I rather think that was the joke.

I don't know about that. A lot of the boats already sink just because they're floating pieces of trash. "There's a chance we'll sink and drown" is something immigrants are already pricing in when they take that leap of faith. Obviously there's some number of deliberate sinkings that would move the needle, but I don't think it's "a couple".

Because all else being equal they want to maximize the number of requested marriages implemented (both because that's what the citizens want, and because it will make administration easier later down the line). Therefore any one couple failing to get legal recognition of their union is lost value, even if it is sometimes an acceptable loss in the interest of preventing inbreeding.

I think this comes naturally out of the very sentence you quoted. Say Alice and Bob ask to get married: the legal clerk will look into their application and say "but hang on, it says here you're cousins. if you fuck each other, it could create inbred babies, which is bad. you're more likely to fuck if I accept your request than if I reject it. therefore, I should refuse", and then Bob will say "hold your horses, Padre, my balls got cut off years ago in a tragic fencing accident", and this eliminates the problem, causing the clerk to revert to the default policy of "they asked for a marriage therefore they should get one".

treating it as a "debate" to be "won"

I'll note that I'm not treating it as a debate to be won but as a debate whose shared purpose is to arrive at the truth.

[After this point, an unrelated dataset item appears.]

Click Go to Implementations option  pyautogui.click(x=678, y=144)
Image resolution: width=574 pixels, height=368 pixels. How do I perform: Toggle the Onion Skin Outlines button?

But alright - humoring you: I don't, in fact, believe that marriage laws historically existed as social-engineering policies intended to encourage the creation of heterosexual families. As a broad simplification, I think that a critical mass of a given human population will be inclined to pair up into heterosexual households anyway, and the law eventually started keeping track of who's shacked up with who for a variety of administrative purposes (like settling inheritance disputes between a bereaved partner and the blood family of the deceased).

Only at a secondary stage did social engineers and moralizing busybodies realize that, once legal marriage became the norm, they could gatekeep it as a way to police who fucked whom and on what terms, whether based on their subjective ick-factors, or on their clever notions about the greater good of the nation. "By default any man/woman pair who ask for it can be legally married, but we will deny it to couples that could produce inbred children with defects in the hope that that'll make them give up on fucking one another at all" is a policy you get if you start from "everyone who's liable to shack up together in practice should get a rubber-stamped piece of paper regularizing that status", and only secondarily try to prevent unions that will be actively deleterious to society. I don't think it's a policy you get if you start from "we need to encourage fertile heterosexuals to shack up and make babies and raise them to adulthood" and come up with marriage licenses as an incentive, because if "number of fertile families" is your success metric rather than "number of people who'd have fucked anyway whose status is now regularized", it would be much cleaner to simply ban all potentially-inbreeding cousins from marrying than to carve out exceptions for infertile cousins.

(To be clear, I am making a kind of Rousseau or Thomas Hobbes "deriving the current state of affairs from a frictionless spherical state of nature" argument, not historical claims about a real sequence of events. This is only a model. But I think it's a model with greater explanatory power than "marriage was invented to boost demographics".)

Eh, I don't know. It depends on the religion and how they think of God, but if I believe that God exists and serving Him is important then it doesn't seem especially surprising for there to be more-or-less-meaningless rules which I am encouraged to follow as a demonstration of loyalty. Compare patriotism - it doesn't inherently matter what I do with a square bit of stripy cloth, but if I want to be a Good Citizen then I still shouldn't disrespect the Flag.